A reanalysis of cluster randomized trials showed interrupted time-series studies were valuable in health system evaluation.

机构信息

Department of Population Medicine, Harvard Medical School and Harvard Pilgrim Health Care Institute, 133 Brookline Avenue, Boston, MA 02215, USA; Global Health Unit, Norwegian Knowledge Centre for the Health Services, PO Box 7004, St. Olavs pl, 0130 Oslo, Norway; Department of Community Medicine, Institute of Health and Society, University of Oslo, PO Box 1130 Blindern, 0318 Oslo, Norway.

Department of Population Medicine, Harvard Medical School and Harvard Pilgrim Health Care Institute, 133 Brookline Avenue, Boston, MA 02215, USA.

出版信息

J Clin Epidemiol. 2015 Mar;68(3):324-33. doi: 10.1016/j.jclinepi.2014.10.003. Epub 2014 Dec 11.

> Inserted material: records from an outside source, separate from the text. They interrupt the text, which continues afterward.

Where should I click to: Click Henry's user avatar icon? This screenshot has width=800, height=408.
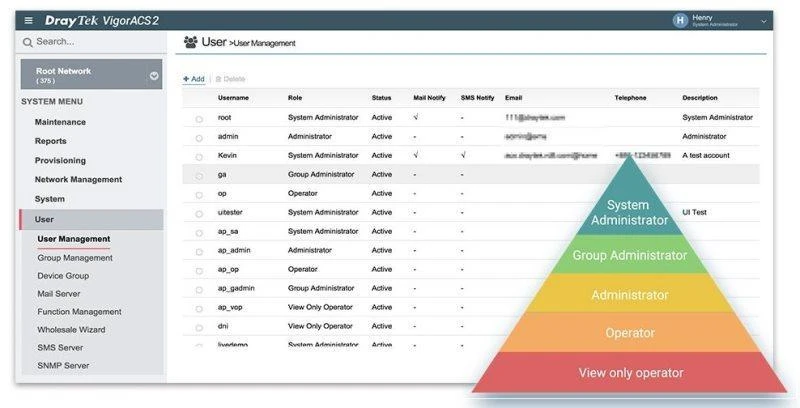681,20
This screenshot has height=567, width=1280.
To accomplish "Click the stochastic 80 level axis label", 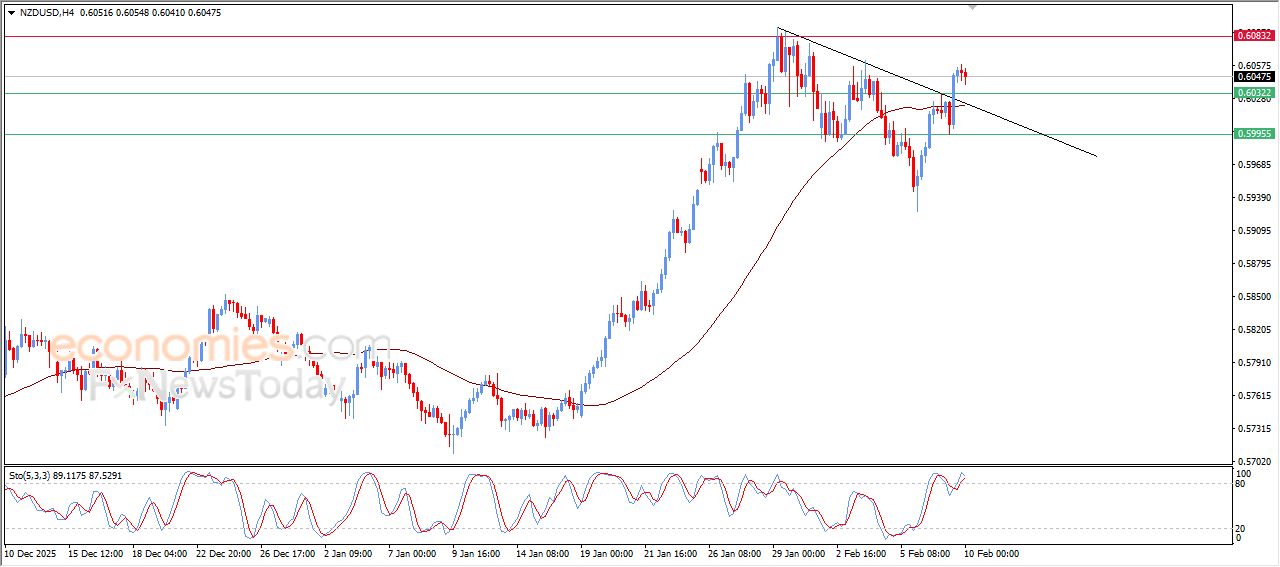I will click(1243, 484).
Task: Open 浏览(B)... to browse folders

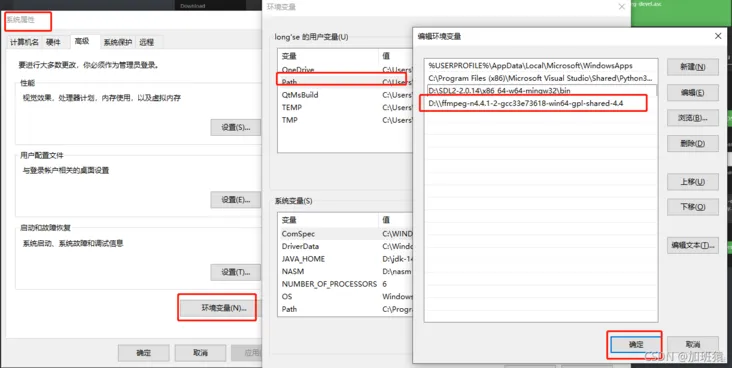Action: pos(692,118)
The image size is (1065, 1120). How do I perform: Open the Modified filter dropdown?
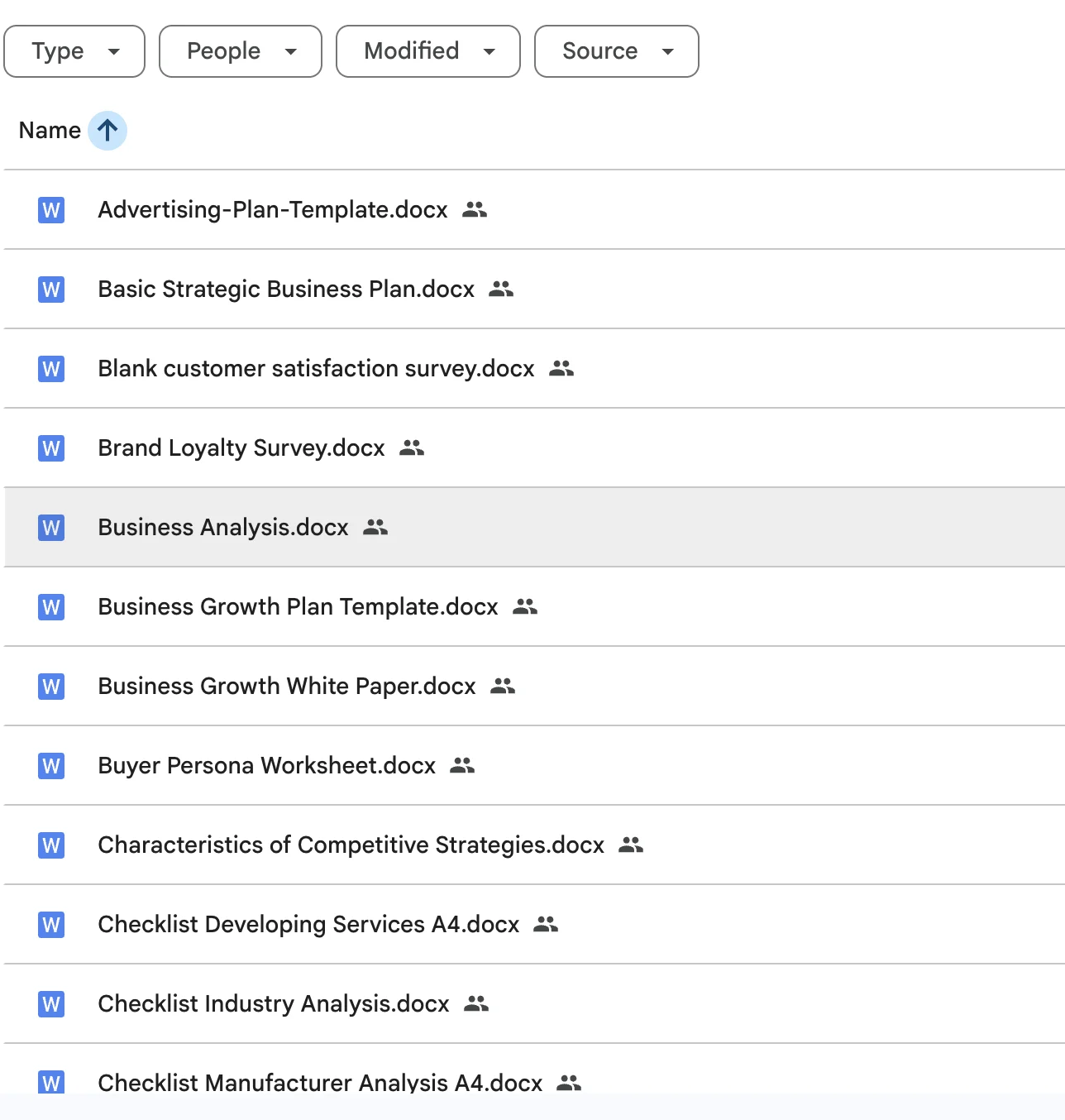tap(428, 51)
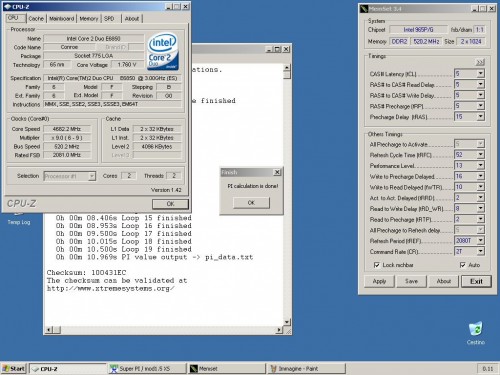
Task: Click Super PI horizontal scrollbar track
Action: [168, 330]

DOI:10.1016/j.jclinepi.2014.10.003
PMID:25499983
Abstract

OBJECTIVES

There is often substantial uncertainty about the impacts of health system and policy interventions. Despite that, randomized controlled trials (RCTs) are uncommon in this field, partly because experiments can be difficult to carry out. An alternative method for impact evaluation is the interrupted time-series (ITS) design. Little is known, however, about how results from the two methods compare. Our aim was to explore whether ITS studies yield results that differ from those of randomized trials.

STUDY DESIGN AND SETTING

We conducted single-arm ITS analyses (segmented regression) based on data from the intervention arm of cluster randomized trials (C-RCTs), that is, discarding control arm data. Secondarily, we included the control group data in the analyses, by subtracting control group data points from intervention group data points, thereby constructing a time series representing the difference between the intervention and control groups. We compared the results from the single-arm and controlled ITS analyses with results based on conventional aggregated analyses of trial data.

RESULTS

The findings were largely concordant, yielding effect estimates with overlapping 95% confidence intervals (CI) across different analytical methods. However, our analyses revealed the importance of a concurrent control group and of taking baseline and follow-up trends into account in the analysis of C-RCTs.

CONCLUSION

The ITS design is valuable for evaluation of health systems interventions, both when RCTs are not feasible and in the analysis and interpretation of data from C-RCTs.

摘要

目的

卫生系统和政策干预措施的影响往往存在很大的不确定性。尽管如此,该领域很少进行随机对照试验(RCT),部分原因是实验可能难以实施。影响评估的另一种方法是中断时间序列(ITS)设计。然而,对于这两种方法的结果如何比较,人们知之甚少。我们的目的是探讨 ITS 研究是否会产生与随机试验不同的结果。

研究设计和设置

我们根据集群随机试验(C-RCT)干预组的数据进行了单臂 ITS 分析(分段回归),即丢弃对照组数据。其次,我们通过从干预组数据中减去对照组数据点,将对照组数据纳入分析中,从而构建了代表干预组和对照组之间差异的时间序列。我们将单臂和对照 ITS 分析的结果与基于试验数据常规汇总分析的结果进行了比较。

结果

研究结果基本一致,不同分析方法得出的效应估计值具有重叠的 95%置信区间(CI)。然而,我们的分析揭示了在 C-RCT 分析中,同期对照组和考虑基线和随访趋势的重要性。

结论

ITS 设计对于评估卫生系统干预措施非常有价值,无论是在 RCT 不可行时,还是在分析和解释 C-RCT 数据时。